-- BEGIN Extracted material --

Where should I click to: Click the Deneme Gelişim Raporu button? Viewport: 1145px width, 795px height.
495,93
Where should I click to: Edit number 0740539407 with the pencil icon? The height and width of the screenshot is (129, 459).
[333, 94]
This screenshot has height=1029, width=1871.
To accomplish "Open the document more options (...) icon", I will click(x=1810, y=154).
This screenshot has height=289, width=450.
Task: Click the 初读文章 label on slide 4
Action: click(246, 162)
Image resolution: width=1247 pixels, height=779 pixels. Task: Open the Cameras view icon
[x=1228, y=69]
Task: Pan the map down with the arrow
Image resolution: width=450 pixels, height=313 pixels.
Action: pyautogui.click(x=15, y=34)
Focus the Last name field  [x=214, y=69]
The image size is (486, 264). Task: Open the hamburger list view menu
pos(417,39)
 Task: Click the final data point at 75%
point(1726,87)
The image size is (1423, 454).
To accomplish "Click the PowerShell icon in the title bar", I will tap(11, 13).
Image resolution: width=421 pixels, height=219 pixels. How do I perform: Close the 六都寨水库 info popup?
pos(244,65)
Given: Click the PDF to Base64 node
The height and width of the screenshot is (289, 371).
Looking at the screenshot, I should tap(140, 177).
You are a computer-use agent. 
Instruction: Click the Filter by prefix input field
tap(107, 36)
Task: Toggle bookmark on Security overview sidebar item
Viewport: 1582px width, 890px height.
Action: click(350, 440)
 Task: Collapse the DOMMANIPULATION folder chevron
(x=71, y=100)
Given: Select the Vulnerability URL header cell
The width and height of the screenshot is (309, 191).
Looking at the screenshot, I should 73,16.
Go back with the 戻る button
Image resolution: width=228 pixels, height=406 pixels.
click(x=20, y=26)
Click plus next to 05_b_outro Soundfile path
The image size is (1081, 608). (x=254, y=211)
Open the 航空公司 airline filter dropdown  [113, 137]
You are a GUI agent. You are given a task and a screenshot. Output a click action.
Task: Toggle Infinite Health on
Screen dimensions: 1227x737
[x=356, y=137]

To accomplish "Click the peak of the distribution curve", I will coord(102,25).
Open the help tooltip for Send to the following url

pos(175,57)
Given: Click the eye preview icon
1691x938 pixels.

-- END Extracted material --

Given problem: Collect every line of the listing above that contains the string "Toggle", treating uppercase and lowercase as distinct.

Worked answer:
Task: Toggle bookmark on Security overview sidebar item
Task: Toggle Infinite Health on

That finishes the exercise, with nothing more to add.